もっとも腸が健康な状態にあるのは、母乳を飲んでいる赤ちゃんだといわれています。なぜなら、母乳を飲んでいる赤ちゃんの腸内に存在している細菌のほとんどがビフィズス菌だと考えられているからです。ビフィズス菌が増える過程をみると、まず、産後すぐの赤ちゃんの腸内には、ほとんど細菌は存在していませんが、2日から3日ほど経過すると自然にビフィズス菌が発生し、少しずつ増加していくといわれています。そして、1週間ほど経過した赤ちゃんの腸内に存在している菌のおよそ95%がビフィズス菌になっているといわれています。ビフィズス菌が赤ちゃんの腸内で一気に増加していく理由は定かではありませんが、乳糖を含んでいる母乳や乳児用の粉ミルクを摂取していることが関係しているからだと考えられています。また、ある老人ホームで行った調査によると、腸内でのビフィズス菌の割合がおよそ5%しかなかった方もいたとの結果がでています。このことから、加齢がビフィズス菌を減らす原因のひとつではないかともいわれています。

ビフィズス菌が含まれている食べ物

ビフィズス菌は腸内細菌であるため、野菜や果物など自然の食材には含まれていないと考えられています。そのため、食べ物からビフィズス菌を摂るためには、ビフィズス菌が配合されたヨーグルトや乳製品などからが有効とされています。ただし、ビフィズス菌は熱には弱いため、ビフィズス菌が配合されたミルクなどの乳製品を温めるときには、50度を超えないことが大切です。ビフィズス菌は、50度を超えると徐々に死滅し、70度近くになるとほとんどが死滅するとされています。
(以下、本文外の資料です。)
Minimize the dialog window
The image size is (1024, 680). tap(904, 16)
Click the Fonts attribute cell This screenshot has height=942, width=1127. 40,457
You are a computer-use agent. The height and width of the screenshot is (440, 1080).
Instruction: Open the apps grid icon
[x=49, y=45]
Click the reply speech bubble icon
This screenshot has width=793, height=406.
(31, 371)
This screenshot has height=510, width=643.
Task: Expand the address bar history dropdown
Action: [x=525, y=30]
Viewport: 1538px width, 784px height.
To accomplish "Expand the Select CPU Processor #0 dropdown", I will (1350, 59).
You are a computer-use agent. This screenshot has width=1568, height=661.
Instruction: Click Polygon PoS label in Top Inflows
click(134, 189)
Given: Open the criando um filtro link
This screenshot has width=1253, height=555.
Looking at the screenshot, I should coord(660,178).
ビフィズス菌を増加させるためには、オリゴ糖や乳糖、食物繊維などを摂取することが有効と考えられています。オリゴ糖は、タマネギやゴボウに多く含まれています。人間の消化酵素では、オリゴ糖は分解されないため、胃腸で吸収されることなく大腸まで届くとされています。そして、大腸に届いたあと、悪玉菌に利用されることがないため、ビフィズス菌が増加するといわれています。また、ヨーグルトなどの乳製品に含まれる乳糖の他、ラクトフェリンやラクチュロースなどはビフィズス菌を増加させる因子であり、ビフィズス菌を増やすためにヨーグルトはおすすめの食べ物と言えるでしょう。

ビフィズス菌はサプリメントでも摂取できる?

乳製品以外にも、ビフィズス菌が配合されているサプリメントからビフィズス菌を摂取することができます。たとえば、ビフィズス菌ロンガム種を活用したサプリメントは、胃酸に強く、生きたままで腸まで届くといれています。そのため、腸内環境を良好にして、便通が改善される働きに期待が持てると報告されています。その他にも、ビフィズス菌が配合されたさまざまなサプリメントがあります。ご自分の体調や体質、目的などをきちんと把握したうえで補助食品としてサプリメントを選ぶとともに、用量を守って有効的にビフィズス菌を摂ることが大切です。